Copy the Databricks Asset Bundles demo page word for word, between "Key idea: the" and "copy-paste, no drift.", inclusive.

### PASSAGE SHOWN

______

Skip to content

swv293/dabs_simple_demo

Folders and files

NameName
Last commit message
Last commit date

Latest commit

 

History

3 Commits
 
 
 
 
 
 
 
 
 
 
 
 
 
 
 
 
 
 

Repository files navigation

DABs Simple Demo

A complete, runnable Databricks Asset Bundles (DABs) teaching demo. One bundle file describes a UC schema + volume, a 4-task daily ETL job, and a Lakeview dashboard — then deploys them to dev, staging, or prod with environment-specific configuration. A single command deploys everything. A single command tears it all down.

Works on any Databricks workspace with Unity Catalog and a Serverless SQL Warehouse. If you don't have one, sign up for Databricks Free Edition — no credit card, single-user workspace with serverless pre-provisioned.


1. What is a DAB?

A Databricks Asset Bundle is declarative infrastructure-as-code for a Databricks workspace. You describe your jobs, pipelines, schemas, dashboards, and permissions in YAML. The CLI renders those descriptions into workspace resources at deploy time.

Key idea: the same bundle YAML deploys to dev with a prefixed, isolated name and to prod with a service principal, different catalog, and open schedule — no copy-paste, no drift.


2. Repo tour

dabs_simple_demo/
├── databricks.yml            ← bundle root: identity, variables, targets (environments)
├── resources/
│   ├── schema.yml            ← UC schema + managed volume
│   ├── job.yml               ← daily_etl workflow (4 tasks)
│   └── dashboard.yml         ← Lakeview dashboard
├── src/
│   ├── notebooks/ingest.py   ← generates synthetic orders, COPY INTO bronze
│   ├── sql/
│   │   ├── 01_ddl.sql        ← idempotent table DDL (parameterized)
│   │   ├── 02_silver.sql     ← bronze → silver (typed, deduped)
│   │   └── 03_gold.sql       ← silver → gold_daily_revenue aggregate
│   └── dashboard/demo.lvdash.json   ← exported dashboard definition
├── scripts/
│   ├── demo_deploy.sh        ← validate + deploy + run in one command
│   └── teardown.sh           ← wipe the deployment for a clean re-run
├── tests/
│   ├── bundle_validate.sh    ← validates all targets (no deploy)
│   └── unit/test_ingest_helpers.py  ← pytest for the Python helper
└── azure-pipelines.yml       ← CI/CD talk-track (not run live; see §8)

3. Prerequisites

Requirement Notes
Databricks CLI ≥ 0.240 brew install databricks or curl -fsSL … | sh
Terraform ≥ 1.5 brew install hashicorp/tap/terraform
Databricks workspace Any workspace with Unity Catalog + Serverless SQL Warehouse (Free Edition works)
databricks auth login Configure a profile for your workspace

Free Edition / single-catalog workspaces: catalog creation via the CLI may require an explicit storage location. Use the workspace catalog (pre-created on Free Edition) and differentiate environments by schema name — set catalog: workspace in each target's variables. The isolation story is identical, just at the schema level (see §6).

Step 1 — Authenticate and create a named profile:

databricks auth login \
  --host https://<your-workspace>.cloud.databricks.com \
  --profile my-workspace

This saves credentials to ~/.databrickscfg under the profile name my-workspace. Use any name you like — you'll pass it to every bundle command.

______

### DATASET EXCERPT
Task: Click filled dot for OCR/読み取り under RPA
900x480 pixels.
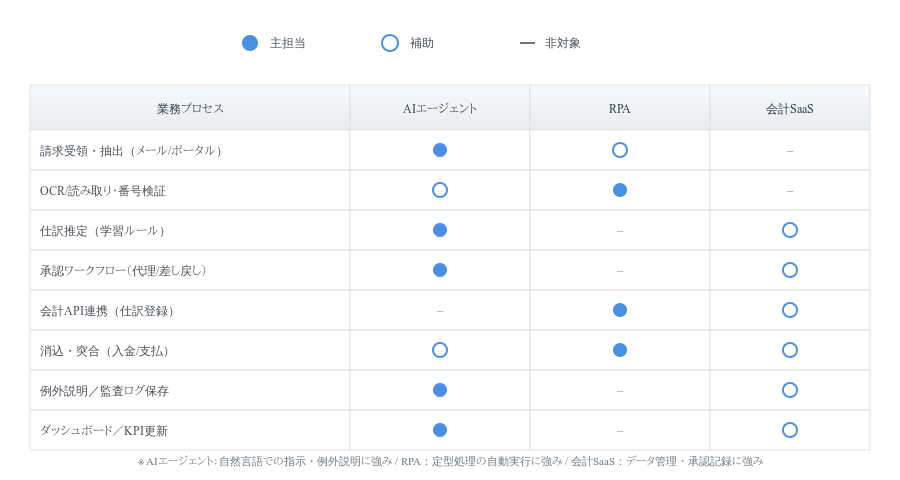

______

### RESULT OF THE EXERCISE
Key idea: the same bundle YAML deploys to dev with a prefixed, isolated name and to prod with a service principal, different catalog, and open schedule — no copy-paste, no drift.